I arrive at 6pm and am immediately hailed by the resident Cardiff fan. We usually use the pub as a starting point when the Sydney Palace fans meet and therefore frequently run into this gentleman. He wishes Palace luck and leaves – but him being there has already provided it. I’ve now met him five times in that pub and Palace have won every game that weekend. The first time we met we’d just beaten, erm, Cardiff.
A few others start to drift in. Some are known from previous gatherings but others are not. That doesn’t remain the case for long as Palace stories are swapped between locals, expats and visitors; tall tales and true. There’s even that most traditional event of English pub culture – the dodgy video being passed under the table. I’ve droolingly watched that tape on slo-mo many a time since, especially when Darren Powell heads in the injury time goal in the semi-final against Sunderland. Paul hasn’t joined us since he recently moved north but calls to let us know he’s at the venue in Brisbane. “I’m so fucking nervous!”, is about all he can get out. 10pm, two hours before kick-off, it’s time to head for the venue where the game is being shown.
We pass back into the city centre, down George Street and watch all the young dudes, six to a clapped-out car, leer and holler at any woman passing by. It’s as if the Seventies never ended. Our goal is Scruffy Murphy’s which, despite the name, is actually an Irish theme bar. We dive into the mass and fight our way to the bar where we meet with a few other Palace fans who seem as surprised as we are that they’re not the only ones. Everywhere else is a palette of claret and blue and quite a few of them inform us that it’s a shame our evening will soon be spoiled. We just smile on the outside while our stomachs continue to churn (although that may have been due to the Guinness which isn’t very good).

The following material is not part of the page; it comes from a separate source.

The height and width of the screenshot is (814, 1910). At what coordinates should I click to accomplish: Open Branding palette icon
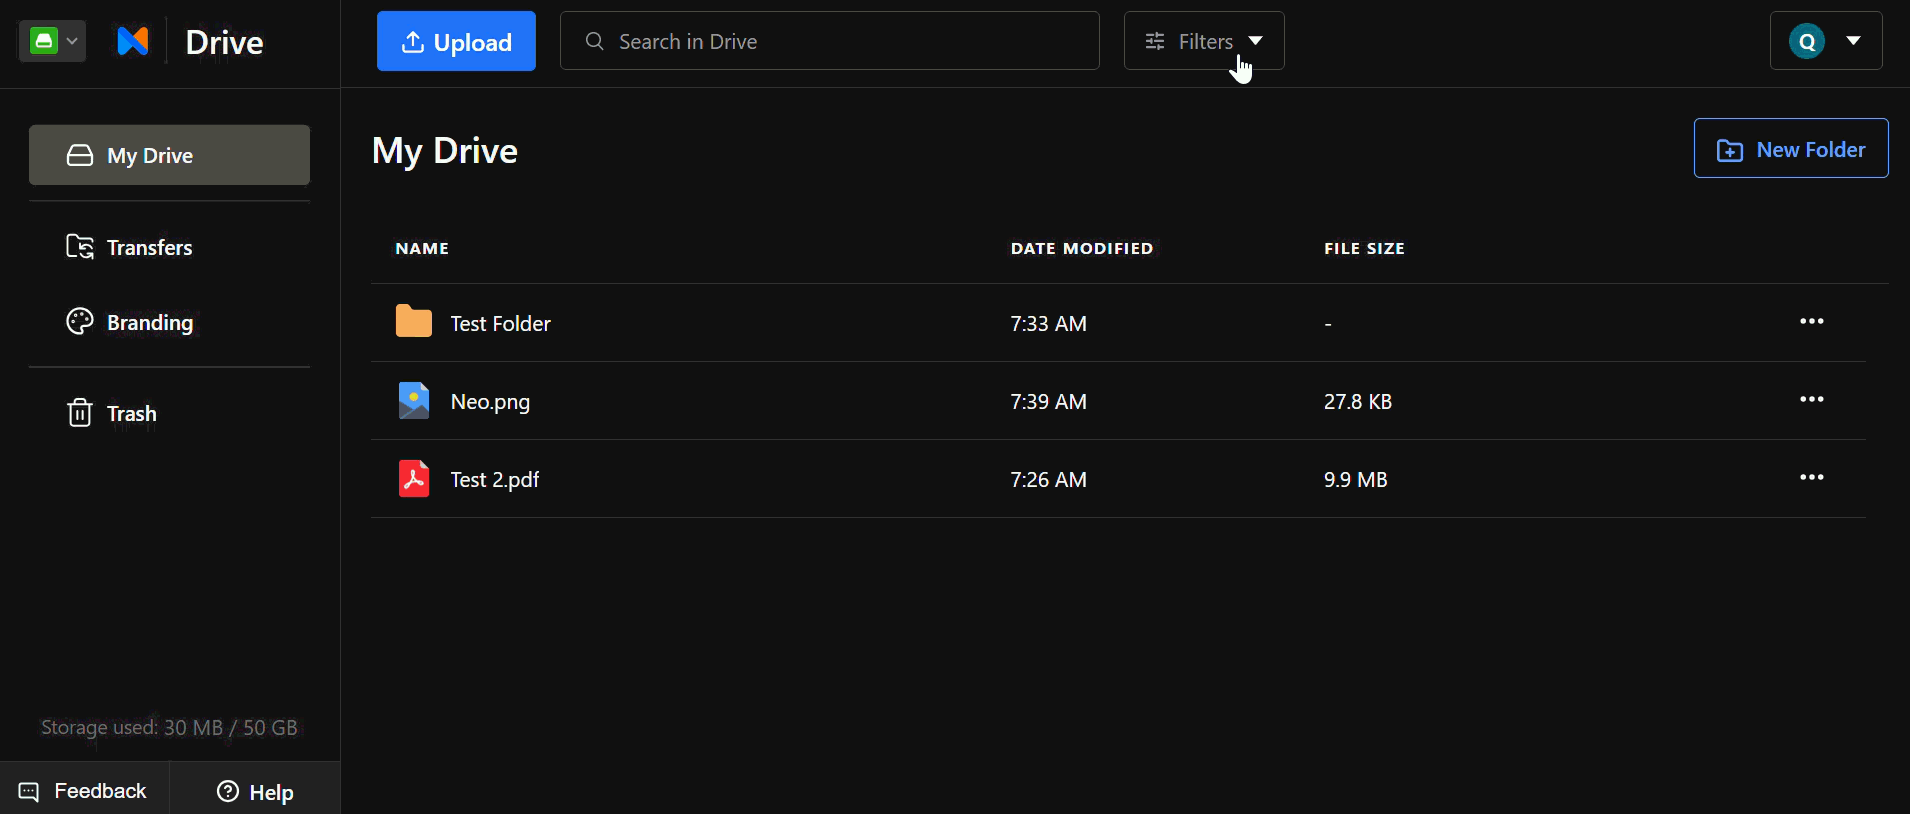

The Palace fans are the usual mixed bag. Dave, a London boy spending a couple of years working in Sydney; Dan, an Aussie who started following Palace after the 4-3 semi-final; Scott, who met an Aussie girl he couldn’t leave behind; Julian and Renee, like myself, Aussies who found themselves drawn into the Palace whirlpool when over in London; Joe, who moved to Australia decades before; Neil, a supporter since 1969 when he used to walk to the ground but exiled for thirteen years; and Steve and Pat whose stories echoed Neil’s.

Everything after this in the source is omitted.